### PROVIDED INFORMATION

-------------------------

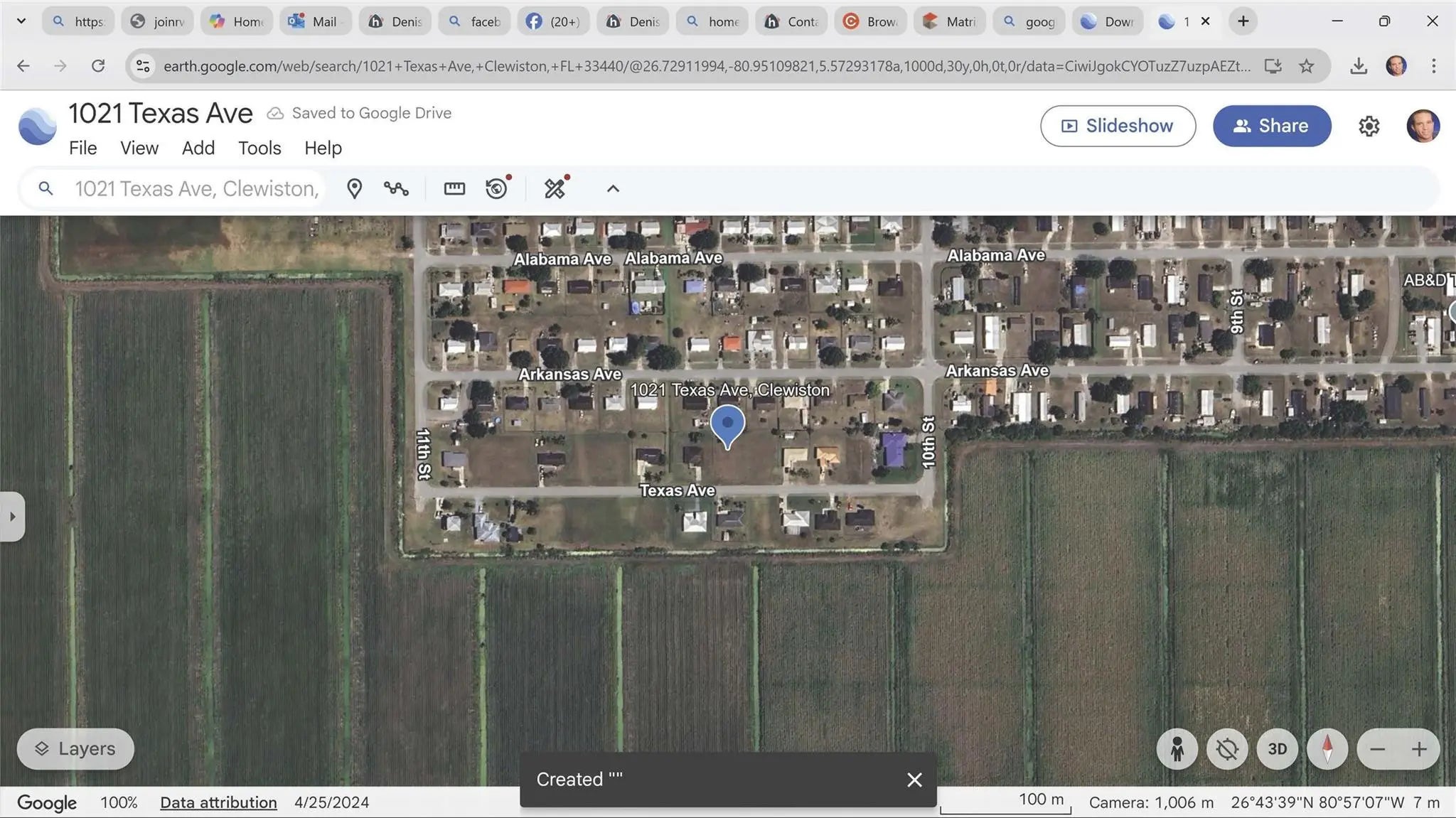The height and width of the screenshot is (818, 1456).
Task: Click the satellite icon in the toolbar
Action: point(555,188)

-------------------------

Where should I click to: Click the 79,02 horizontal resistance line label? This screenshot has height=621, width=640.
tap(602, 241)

-------------------------

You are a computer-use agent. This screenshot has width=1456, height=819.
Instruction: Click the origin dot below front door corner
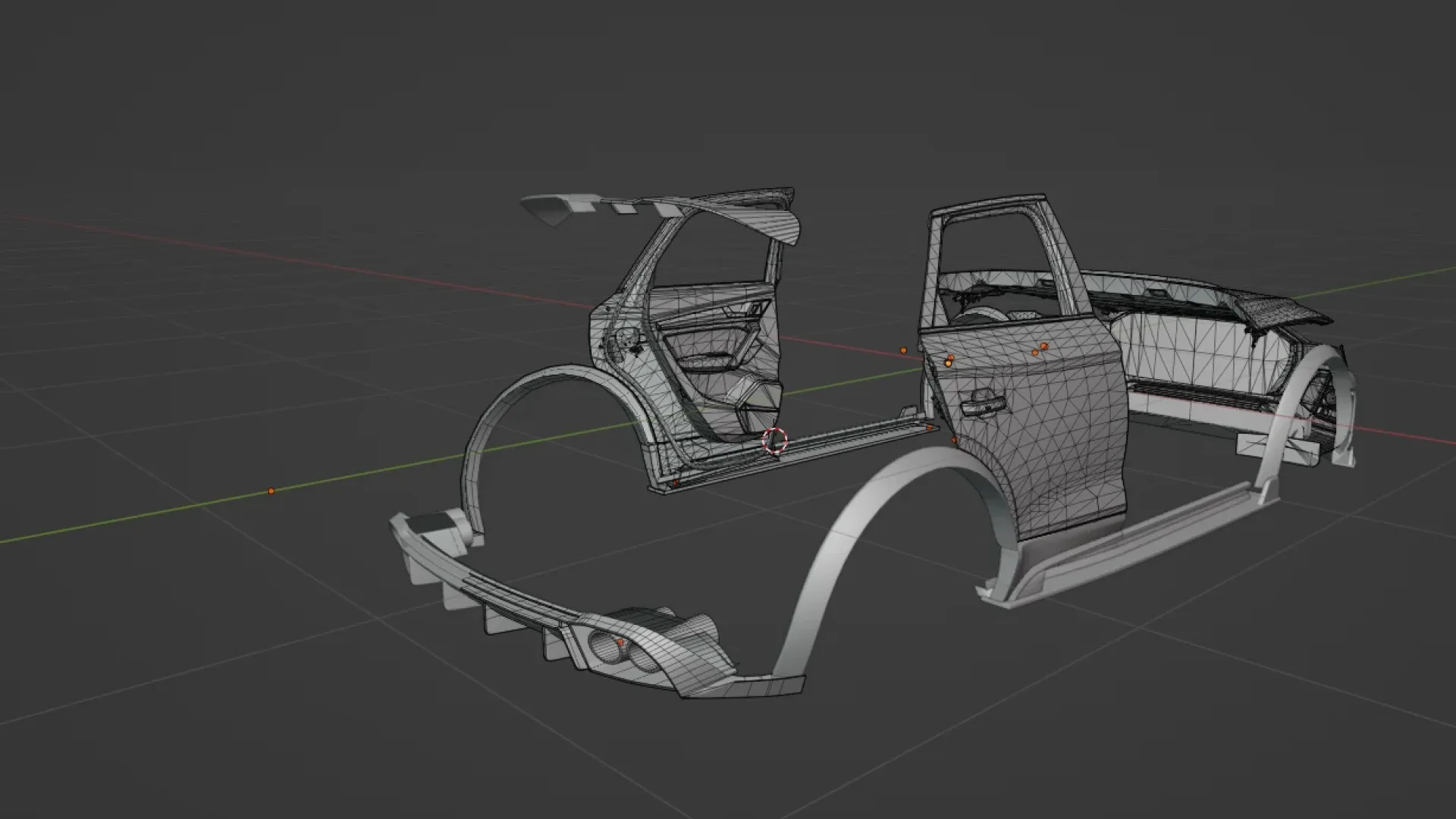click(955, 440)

-------------------------

### PROBLEM DESCRIPTION
Offset each coordinate in the answers by 122, and write out again the items starting with the line containing "Where should I" and going on through the line containing "tap(602, 241)", requests included.

### PROBLEM SOLUTION
Where should I click to: Click the 79,02 horizontal resistance line label? This screenshot has height=621, width=640.
tap(724, 363)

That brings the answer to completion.